• _INSTRUCTIONS TO FOLLOW_: For each line in the data below, write an exact copy.

***

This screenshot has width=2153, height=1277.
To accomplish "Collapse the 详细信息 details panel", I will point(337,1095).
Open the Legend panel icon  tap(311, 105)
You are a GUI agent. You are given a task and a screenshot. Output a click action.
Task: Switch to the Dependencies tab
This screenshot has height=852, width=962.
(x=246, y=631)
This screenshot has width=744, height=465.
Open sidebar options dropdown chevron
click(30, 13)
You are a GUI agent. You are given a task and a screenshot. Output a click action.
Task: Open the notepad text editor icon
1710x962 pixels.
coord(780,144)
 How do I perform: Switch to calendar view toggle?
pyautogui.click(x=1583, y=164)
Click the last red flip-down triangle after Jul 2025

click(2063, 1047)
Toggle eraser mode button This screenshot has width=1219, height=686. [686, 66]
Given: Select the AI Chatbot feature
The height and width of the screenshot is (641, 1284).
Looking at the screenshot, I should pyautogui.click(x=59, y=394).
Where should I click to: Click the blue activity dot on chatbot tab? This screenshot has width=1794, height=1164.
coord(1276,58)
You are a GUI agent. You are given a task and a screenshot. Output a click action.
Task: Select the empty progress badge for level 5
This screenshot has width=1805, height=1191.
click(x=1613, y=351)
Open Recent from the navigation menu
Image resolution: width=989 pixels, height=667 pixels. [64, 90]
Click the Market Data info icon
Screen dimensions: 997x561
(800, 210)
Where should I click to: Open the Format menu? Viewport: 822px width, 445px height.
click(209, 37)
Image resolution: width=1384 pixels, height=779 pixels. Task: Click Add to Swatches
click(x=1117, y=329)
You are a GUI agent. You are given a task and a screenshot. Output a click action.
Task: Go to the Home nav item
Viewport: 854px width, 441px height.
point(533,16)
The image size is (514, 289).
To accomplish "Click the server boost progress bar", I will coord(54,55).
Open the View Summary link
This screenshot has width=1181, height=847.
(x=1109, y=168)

***

• _EXERCISE RESULT_:
This screenshot has width=2153, height=1277.
To accomplish "Collapse the 详细信息 details panel", I will point(337,1095).
Open the Legend panel icon  tap(311, 105)
You are a GUI agent. You are given a task and a screenshot. Output a click action.
Task: Switch to the Dependencies tab
This screenshot has height=852, width=962.
(x=246, y=631)
This screenshot has width=744, height=465.
Open sidebar options dropdown chevron
click(30, 13)
You are a GUI agent. You are given a task and a screenshot. Output a click action.
Task: Open the notepad text editor icon
1710x962 pixels.
coord(780,144)
 How do I perform: Switch to calendar view toggle?
pyautogui.click(x=1583, y=164)
Click the last red flip-down triangle after Jul 2025

click(2063, 1047)
Toggle eraser mode button This screenshot has width=1219, height=686. [686, 66]
Given: Select the AI Chatbot feature
The height and width of the screenshot is (641, 1284).
Looking at the screenshot, I should pyautogui.click(x=59, y=394).
Where should I click to: Click the blue activity dot on chatbot tab? This screenshot has width=1794, height=1164.
coord(1276,58)
You are a GUI agent. You are given a task and a screenshot. Output a click action.
Task: Select the empty progress badge for level 5
This screenshot has width=1805, height=1191.
click(x=1613, y=351)
Open Recent from the navigation menu
Image resolution: width=989 pixels, height=667 pixels. [64, 90]
Click the Market Data info icon
Screen dimensions: 997x561
(800, 210)
Where should I click to: Open the Format menu? Viewport: 822px width, 445px height.
click(209, 37)
Image resolution: width=1384 pixels, height=779 pixels. Task: Click Add to Swatches
click(x=1117, y=329)
You are a GUI agent. You are given a task and a screenshot. Output a click action.
Task: Go to the Home nav item
Viewport: 854px width, 441px height.
point(533,16)
The image size is (514, 289).
To accomplish "Click the server boost progress bar", I will coord(54,55).
Open the View Summary link
This screenshot has width=1181, height=847.
(x=1109, y=168)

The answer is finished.